演習用テキスト:
株テーマ:DX注目10銘柄:デジタル庁関連株の関連銘柄

菅官房長官の政権構想で、DX(デジタルトランスフォーメイション)による行政のデジタル化が急浮上している。政府は、IT総合戦略本部で今後3年間を集中投資期間と定めており、重点的に予算措置する方針も既に決まっている。行政のデジタル化は、住民サービスの充実と、自治体職員の効率的な働き方を助長する。自治体では、基幹系システム、内部管理系システム、情報提供系システム等、様々な情報システムが活用されているが、特に基幹系システムが重要となる。

デジタル庁は21年秋の発足を目指しており、全省庁のシステムを統一するために、首相トップの直轄組織とする。定員500人のうち、100人程度は民間から起用する。


デジタル庁創設で、自治体向けのデジタル化サービスに強い企業群。総合行政情報システムや情報通信基盤構築などに実績を持つ。

ITbook HDは、ITコンサルティングのITbookと、地盤調査・改良工事のサムシングが2018年に経営統合した異色の企業で、人材派遣の比率も大きい。地方自治体向けのコンサル事業を強化しており、マイナンバー制度のマイナポイントで受注したほか、内閣府地方創生推進室のデジタル人材派遣制度で、石川県加賀市など3市町への派遣会社に選定されるなど、政策関連でキーワードが合致している。

アイネスは、三菱総研と資本提携しており、自治体向け総合行政システムに強い。自治体関連の売上が39.1%、金融関連が30.4%と比重が高く、システム開発が終わっても、保守・運用で稼げるビジネスモデルが強味となっている。チェンジは、ふるさと納税の業務を通じて全国の地銀とネットワークを張り巡らせたことから、地方銀行向けDX(デジタルトランスフォーメーション)支援を本格展開する。

サイボウズは、大阪府と業務アプリ開発プラットフォーム「kintone(キントーン)」を活用した業務改善、児童虐待防止情報連携システムの構築などを目的とした事業連携協定を締結した。また大阪府と連携し「kintone」を活用した「新型コロナウイルス対応状況管理システム」を稼働させている。「kintone」は1万社の導入実績がある。

利用可能なデータ:
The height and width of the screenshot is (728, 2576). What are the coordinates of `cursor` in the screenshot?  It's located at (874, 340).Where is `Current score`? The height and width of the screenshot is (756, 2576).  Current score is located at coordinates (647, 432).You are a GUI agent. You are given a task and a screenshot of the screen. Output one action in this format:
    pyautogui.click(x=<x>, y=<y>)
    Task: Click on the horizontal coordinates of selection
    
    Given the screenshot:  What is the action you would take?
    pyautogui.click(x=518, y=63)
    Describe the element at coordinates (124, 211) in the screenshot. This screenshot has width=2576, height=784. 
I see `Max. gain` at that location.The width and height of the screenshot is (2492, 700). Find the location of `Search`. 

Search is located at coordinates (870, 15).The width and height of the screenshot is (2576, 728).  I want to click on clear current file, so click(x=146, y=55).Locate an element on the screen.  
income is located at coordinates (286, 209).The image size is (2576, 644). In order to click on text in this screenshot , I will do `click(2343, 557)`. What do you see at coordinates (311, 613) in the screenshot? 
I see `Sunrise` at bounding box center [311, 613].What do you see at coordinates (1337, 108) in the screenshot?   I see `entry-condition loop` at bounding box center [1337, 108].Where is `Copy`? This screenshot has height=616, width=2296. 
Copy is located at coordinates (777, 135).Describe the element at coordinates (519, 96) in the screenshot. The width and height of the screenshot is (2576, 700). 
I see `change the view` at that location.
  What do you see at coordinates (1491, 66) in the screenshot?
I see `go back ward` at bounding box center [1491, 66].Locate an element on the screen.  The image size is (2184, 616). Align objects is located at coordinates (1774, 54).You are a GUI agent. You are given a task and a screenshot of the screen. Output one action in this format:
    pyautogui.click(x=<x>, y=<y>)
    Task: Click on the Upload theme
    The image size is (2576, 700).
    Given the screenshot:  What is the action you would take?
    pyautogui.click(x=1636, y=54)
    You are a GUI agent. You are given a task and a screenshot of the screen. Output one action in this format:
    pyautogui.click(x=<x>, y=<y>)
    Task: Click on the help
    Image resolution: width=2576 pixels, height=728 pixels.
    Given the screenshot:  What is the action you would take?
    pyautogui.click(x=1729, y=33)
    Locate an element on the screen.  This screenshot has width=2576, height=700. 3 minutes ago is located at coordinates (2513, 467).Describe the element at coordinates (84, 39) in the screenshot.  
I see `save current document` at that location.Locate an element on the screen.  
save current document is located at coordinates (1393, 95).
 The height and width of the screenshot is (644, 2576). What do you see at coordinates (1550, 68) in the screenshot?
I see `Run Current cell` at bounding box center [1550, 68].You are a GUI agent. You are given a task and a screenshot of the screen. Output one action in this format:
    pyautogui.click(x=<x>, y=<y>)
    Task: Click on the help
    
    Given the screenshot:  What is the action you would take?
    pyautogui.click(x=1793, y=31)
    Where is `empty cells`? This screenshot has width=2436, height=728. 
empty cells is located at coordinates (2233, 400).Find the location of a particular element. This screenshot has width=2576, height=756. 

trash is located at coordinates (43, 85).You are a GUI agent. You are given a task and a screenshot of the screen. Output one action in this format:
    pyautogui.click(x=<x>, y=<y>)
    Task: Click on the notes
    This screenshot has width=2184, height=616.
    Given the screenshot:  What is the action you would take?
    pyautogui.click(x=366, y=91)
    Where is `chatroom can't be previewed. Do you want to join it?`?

取り組む課題: 演習用テキストの「デジタル庁は21年秋の発足を」から「でキーワードが合致している。」に至るまでのすべてを、一字一句変えずに書き写してください。 記録の内容は演習用テキストとは関係がありません。

模範解答:
デジタル庁は21年秋の発足を目指しており、全省庁のシステムを統一するために、首相トップの直轄組織とする。定員500人のうち、100人程度は民間から起用する。


デジタル庁創設で、自治体向けのデジタル化サービスに強い企業群。総合行政情報システムや情報通信基盤構築などに実績を持つ。

ITbook HDは、ITコンサルティングのITbookと、地盤調査・改良工事のサムシングが2018年に経営統合した異色の企業で、人材派遣の比率も大きい。地方自治体向けのコンサル事業を強化しており、マイナンバー制度のマイナポイントで受注したほか、内閣府地方創生推進室のデジタル人材派遣制度で、石川県加賀市など3市町への派遣会社に選定されるなど、政策関連でキーワードが合致している。